#### Brief
Lines from the one holding "Instruction: Open the Neva game row title" through the end of the entries, inclusive, form the whole output; reproduce them exactly and omit pictures.

#### Available data
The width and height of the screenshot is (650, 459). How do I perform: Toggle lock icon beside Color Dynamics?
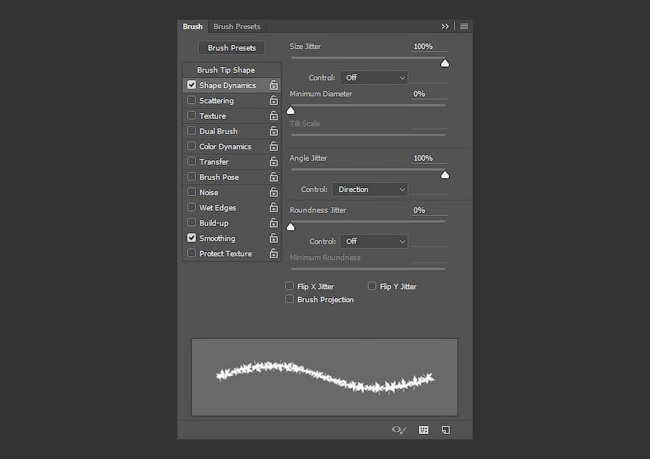pos(274,146)
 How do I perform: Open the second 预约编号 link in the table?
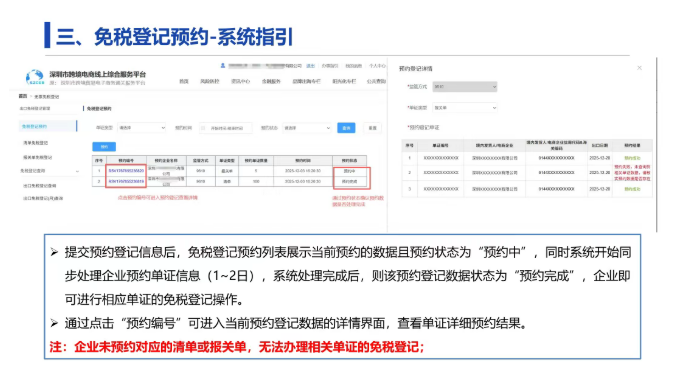point(126,181)
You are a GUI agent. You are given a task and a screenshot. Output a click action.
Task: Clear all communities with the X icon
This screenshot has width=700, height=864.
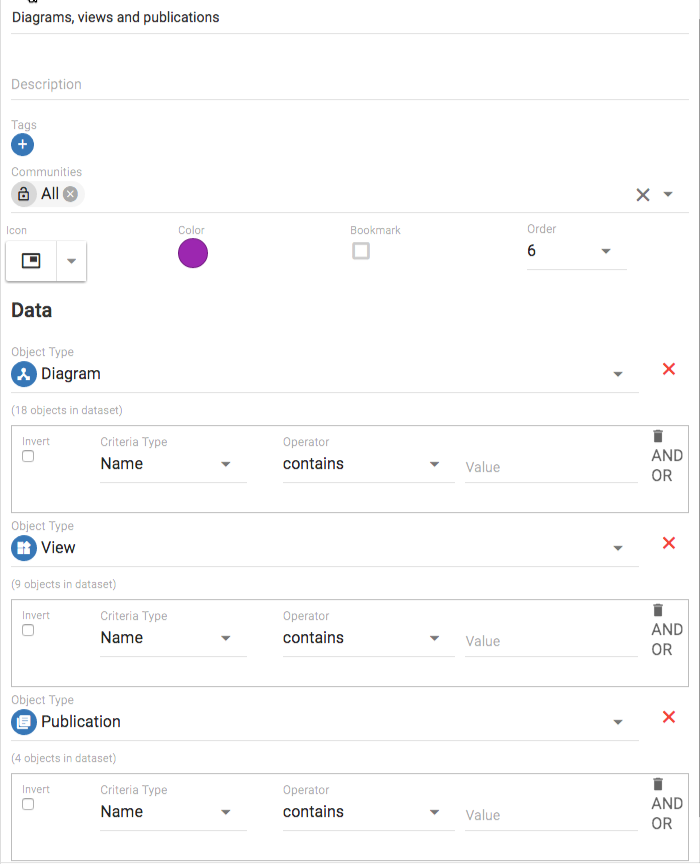pos(643,194)
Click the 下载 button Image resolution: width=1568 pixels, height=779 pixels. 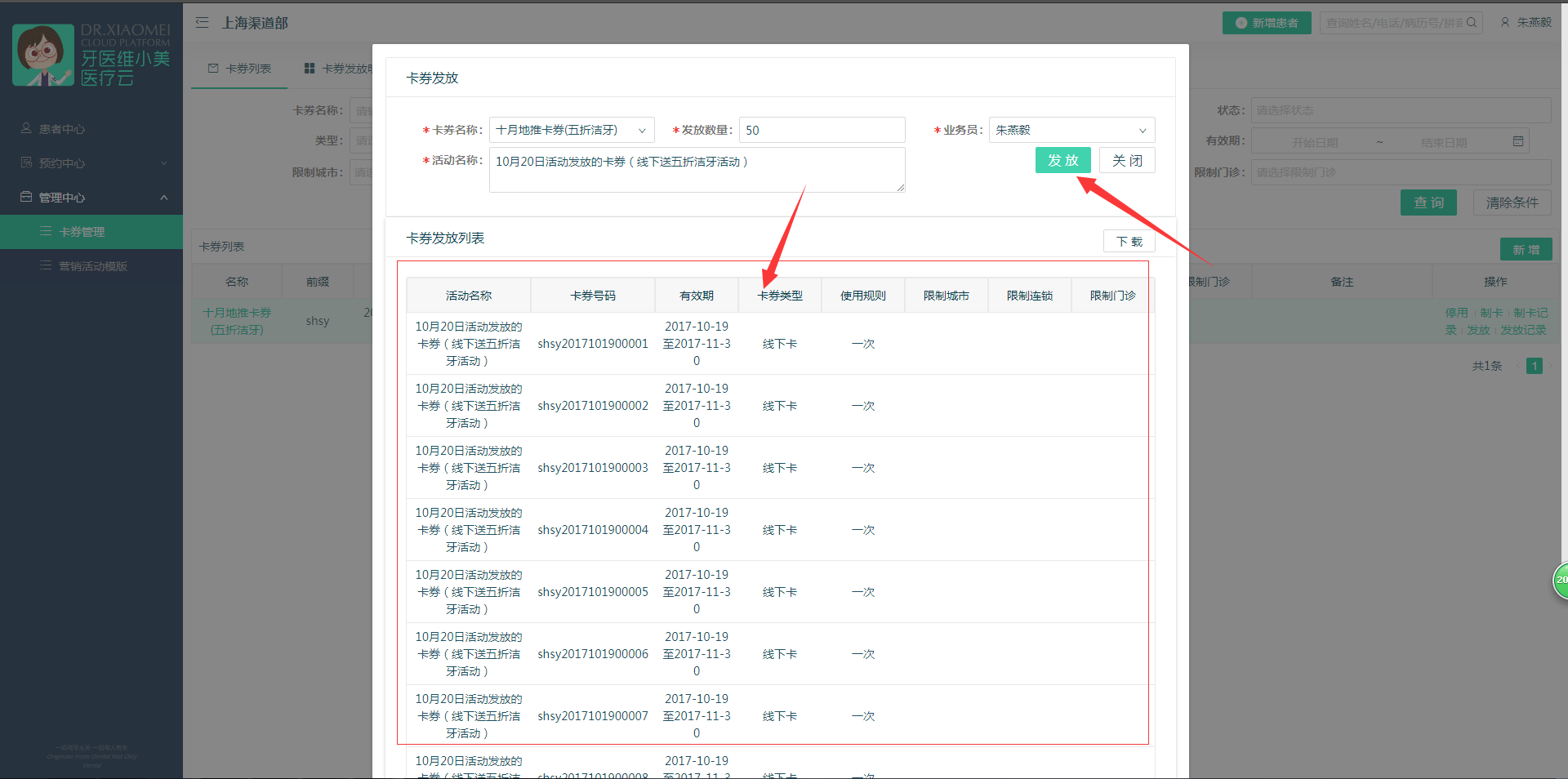(1129, 242)
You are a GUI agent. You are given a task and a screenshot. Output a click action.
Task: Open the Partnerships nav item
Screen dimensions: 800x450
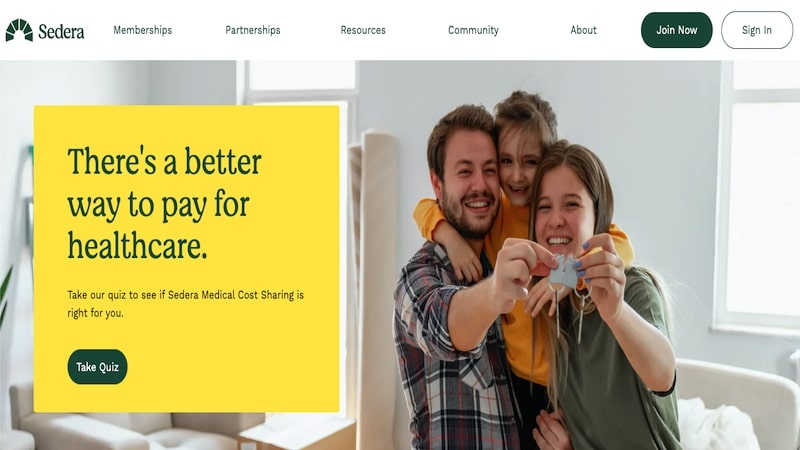(253, 30)
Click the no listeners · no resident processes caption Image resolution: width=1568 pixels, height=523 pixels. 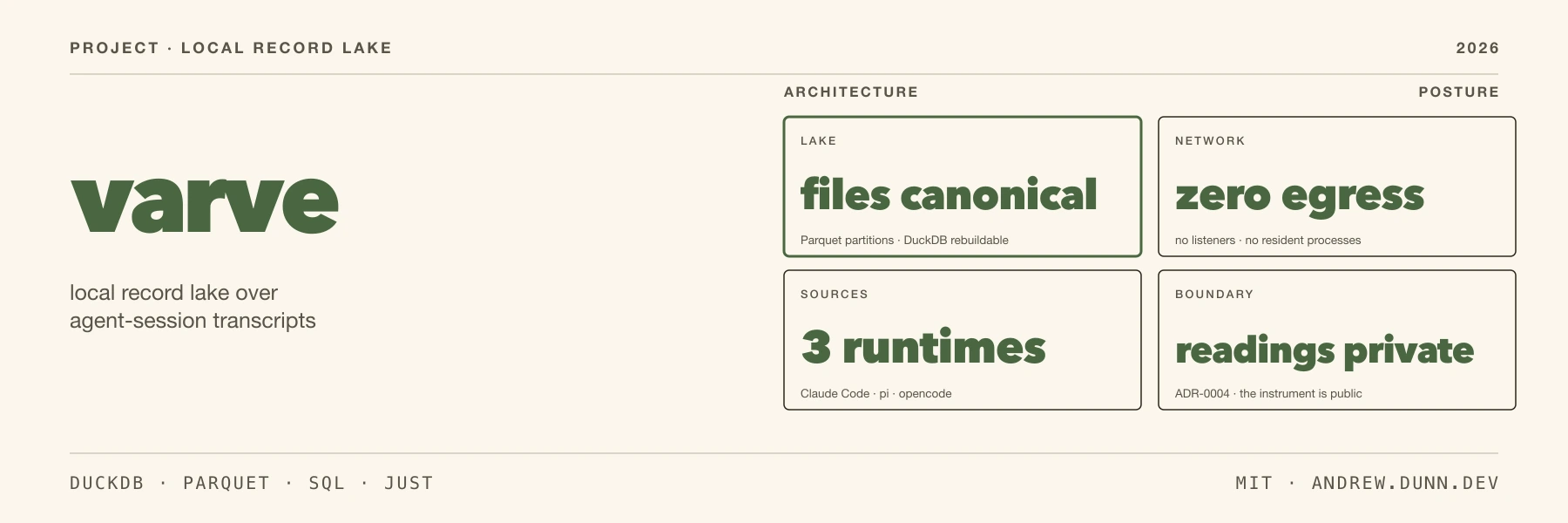(1267, 241)
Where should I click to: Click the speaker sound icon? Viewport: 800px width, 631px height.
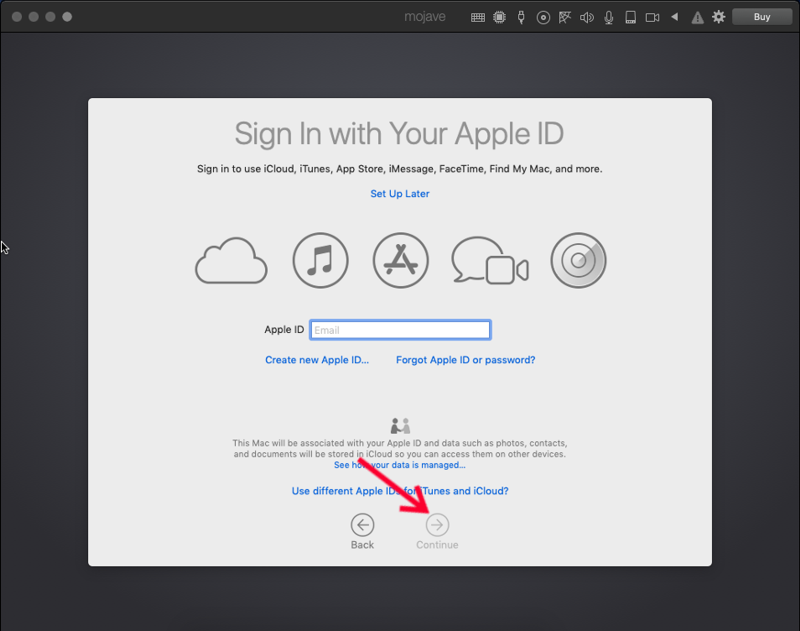587,17
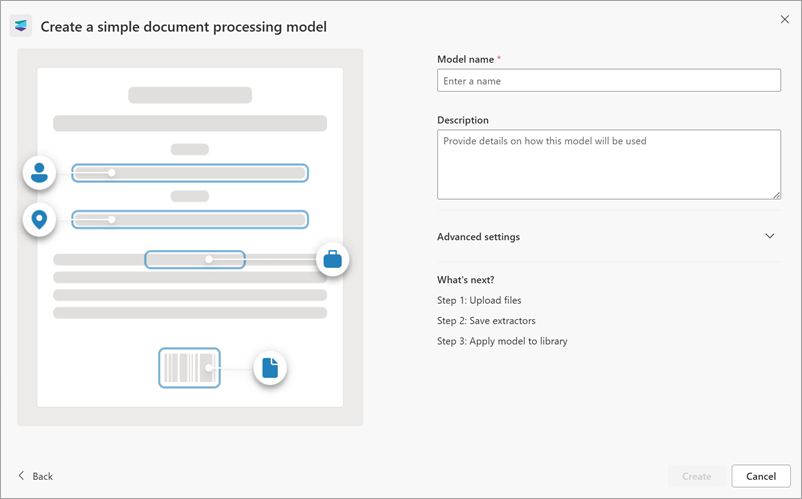Image resolution: width=802 pixels, height=499 pixels.
Task: Click the location pin icon
Action: coord(39,219)
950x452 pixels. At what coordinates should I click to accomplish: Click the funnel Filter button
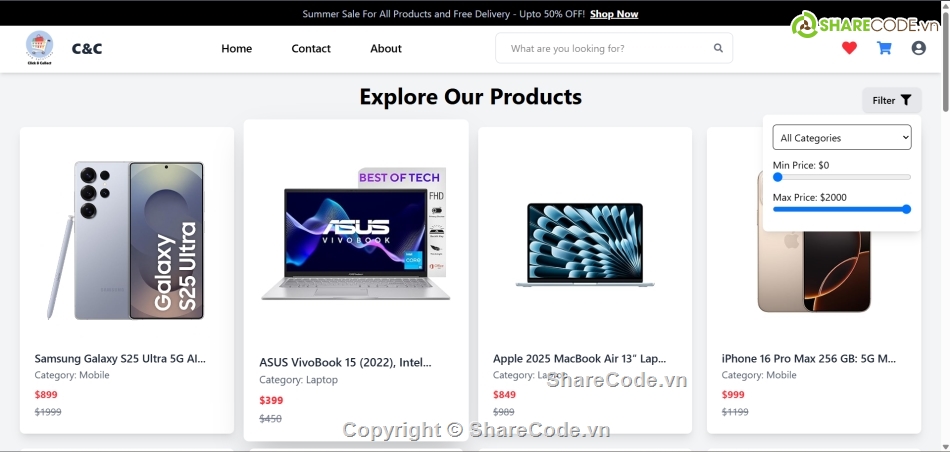(x=892, y=101)
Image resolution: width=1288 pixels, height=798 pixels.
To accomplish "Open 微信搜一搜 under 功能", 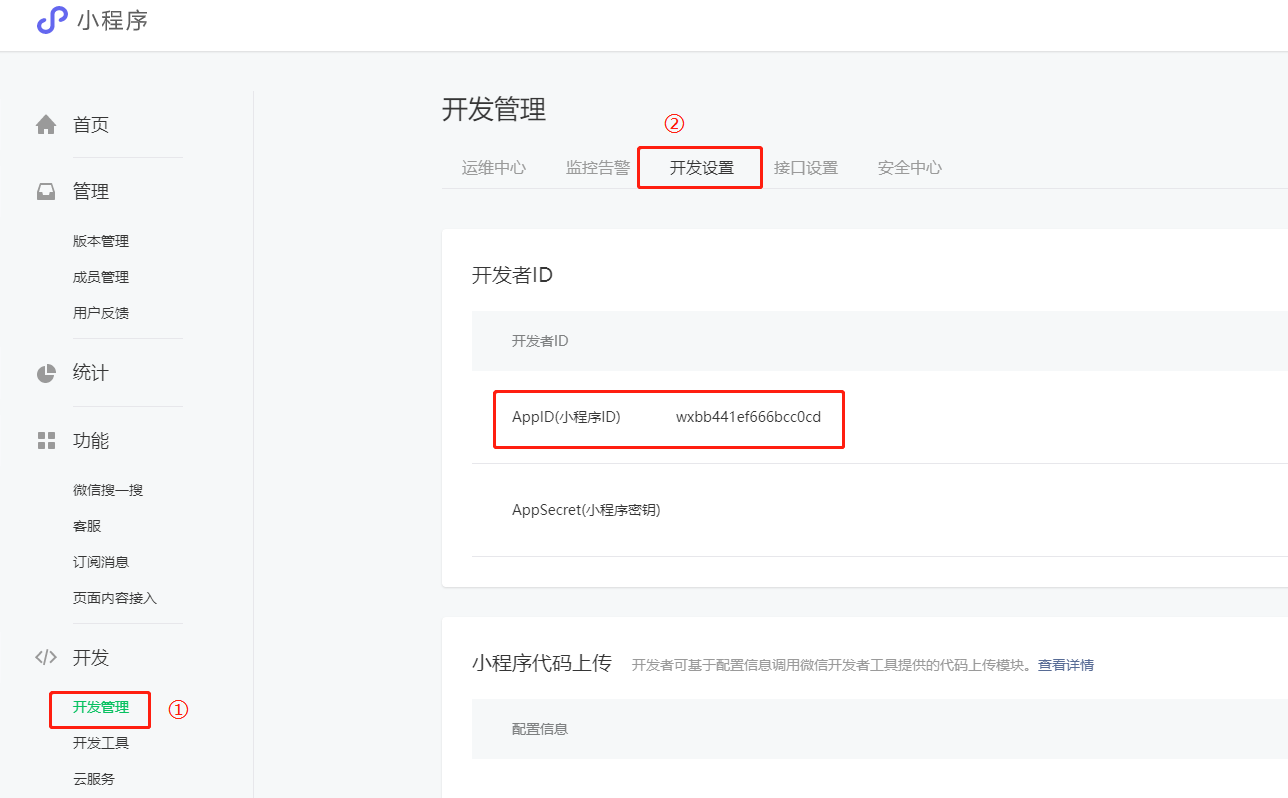I will pyautogui.click(x=108, y=490).
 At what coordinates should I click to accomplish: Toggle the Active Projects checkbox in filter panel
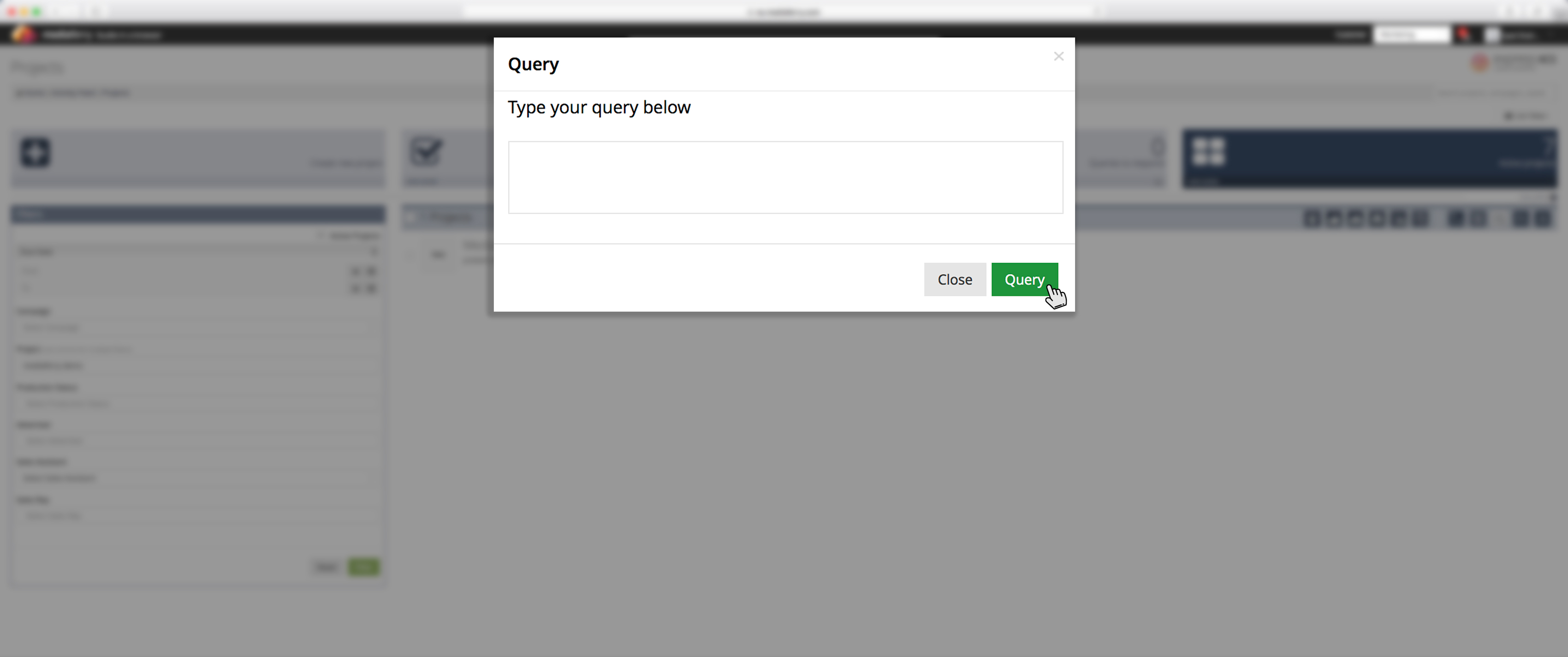tap(321, 236)
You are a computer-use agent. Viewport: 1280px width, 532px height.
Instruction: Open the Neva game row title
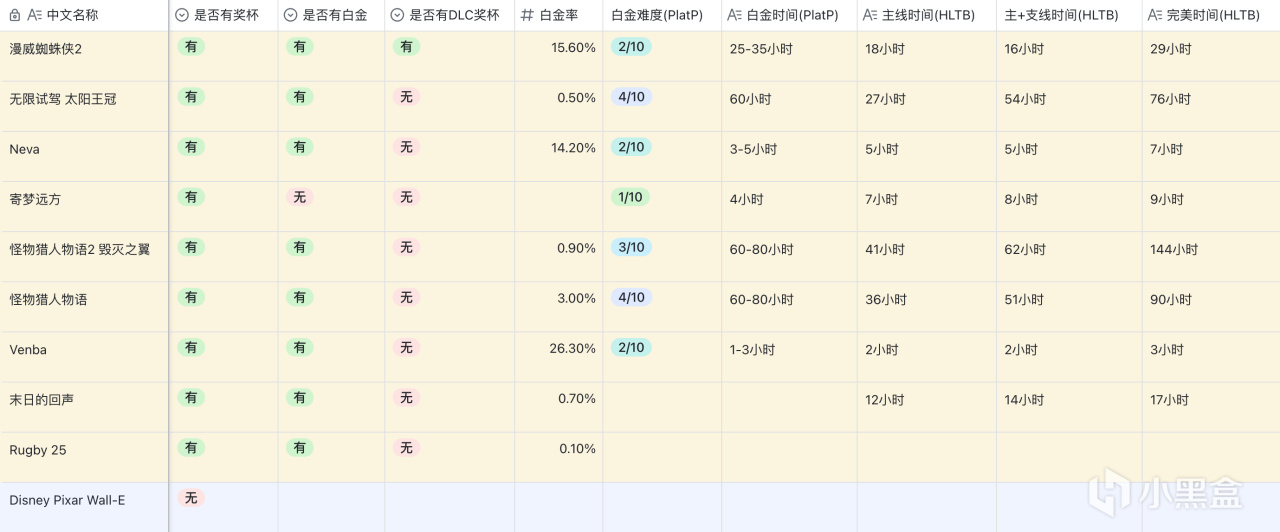pos(25,149)
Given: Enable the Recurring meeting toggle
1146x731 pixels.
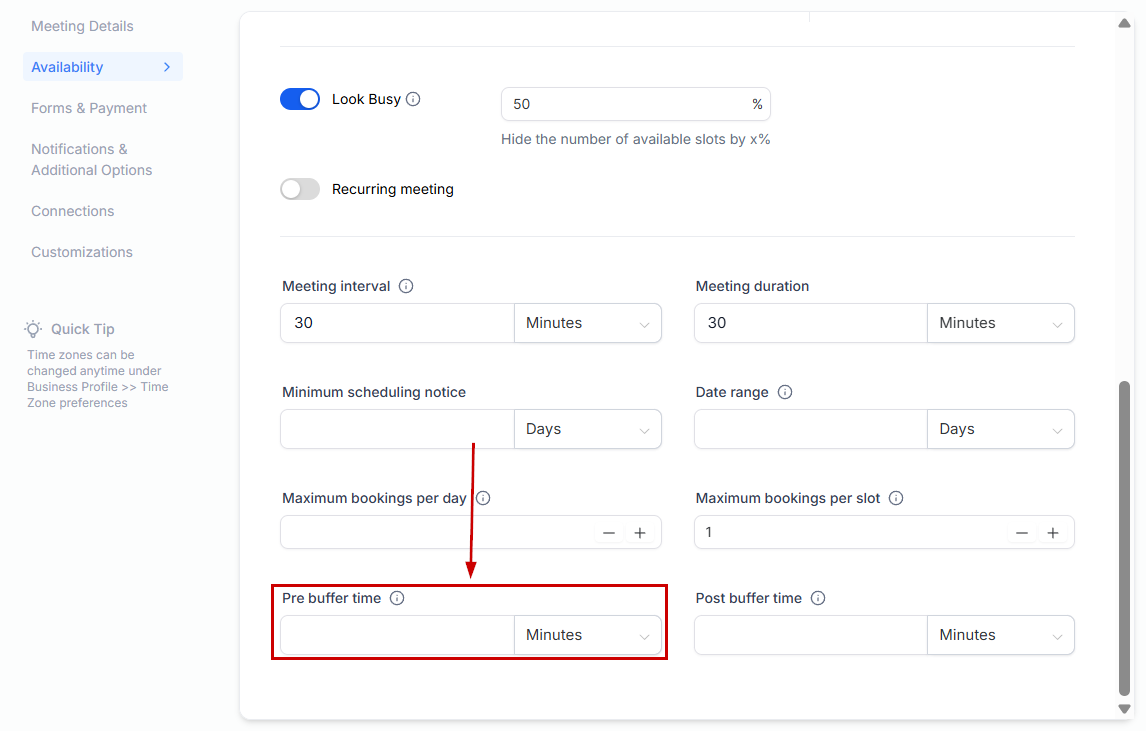Looking at the screenshot, I should tap(300, 189).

#### Answer to this problem
Instruction: Open the Neva game row title
pos(25,149)
Given: Enable the Recurring meeting toggle
1146x731 pixels.
Looking at the screenshot, I should tap(300, 189).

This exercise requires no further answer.